**** Passage for review ****

The fashion denouement of this season’s menswear commenced in Paris today. Tending to depart from the trends set in London, Florence and Milan, there’s always a current of rebellious conformity. Designers presented collections that were referential in their treatment, with a solid focus on the aesthetic created and perpetuated by music and its devotees. Rock gods stood next to teenage heartthrobs—and there was room for both.
Current fashion darlings, Maria Grazia Chiuri and Pierpaolo Piccioli powered through the origins of rock with their Sixties-and-Seventies non-stop classic hits on Valentino FM. First it was Beatlemania with an homage to mod—slim-fitting suits and skinny ties dominated by camel, black and grey—before an unexpected turn to Woodstock and Willie Nelson with peyote-infused ponchos and tie dye.
Jackets and coats were square in construction with dropped yokes adorned with the brand’s iconic studded embellishment. It was ever-present as ornate decoration on monochrome coats, on the welt of penny loafers or as a subtle detail on the belts of trench coats. Camel wool that appeared dip-dyed in black was a clever trompe l’oeil executed in the weave of the fabric, while a pigeon blood patent leather trench coat was a seasonal must-have. The design duo then substituted the clean-cut for Kerouac, with a parade of loved-up tie dye and Navahorny ponchos that could double on the body or in the back of a pick-up.
A fashion blockbuster with no less than 80 looks, the presentation showed a more subdued range of Autumn-Winter wear than previous seasons. After considerable free rein with more colourful and exploratory collections form Chuiri and Piccioli, perhaps this is a more top-down decision from the Qatari holding company that acquired Valentino last year.
There was a silent elegance about Haider Ackermann’s collection although the fabrication screamed for attention. Black leather, muted metallics and extreme patterning managed to stay understated despite each look comprising three, four and five different textures at any given time. This type of execution isn’t easy to achieve, yet the Ackermann man was always restrained yet ready to party at a moment’s notice.

****

Goal of the exercise: Set down the part of the Paris menswear review starting at "Current fashion darlings, Maria" and ending at "and tie dye.", copying it word for word.

**** Dataset section ****

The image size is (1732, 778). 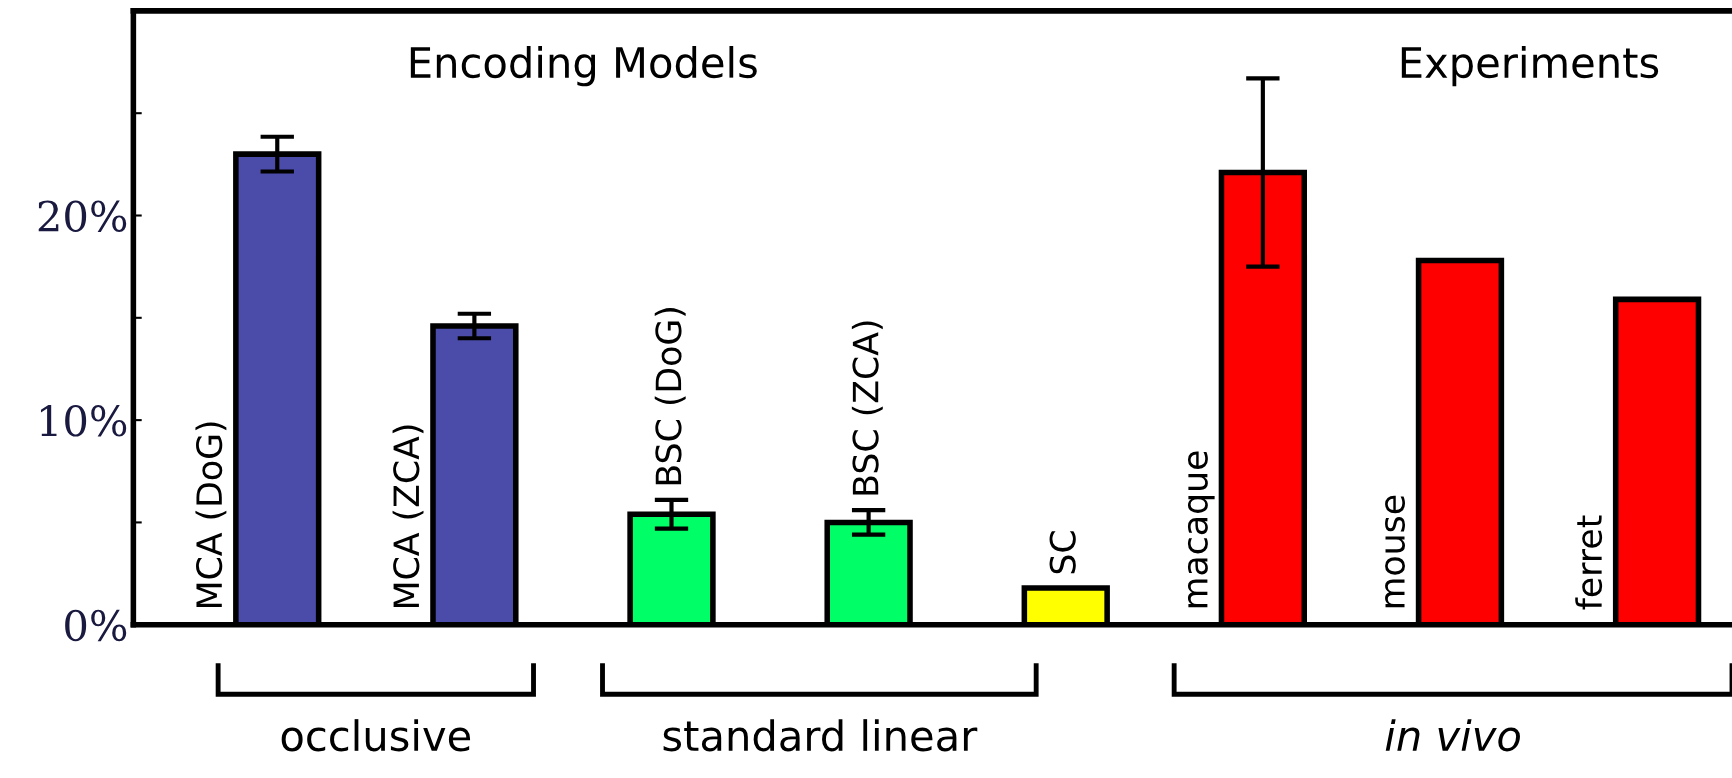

****

Task output:
Current fashion darlings, Maria Grazia Chiuri and Pierpaolo Piccioli powered through the origins of rock with their Sixties-and-Seventies non-stop classic hits on Valentino FM. First it was Beatlemania with an homage to mod—slim-fitting suits and skinny ties dominated by camel, black and grey—before an unexpected turn to Woodstock and Willie Nelson with peyote-infused ponchos and tie dye.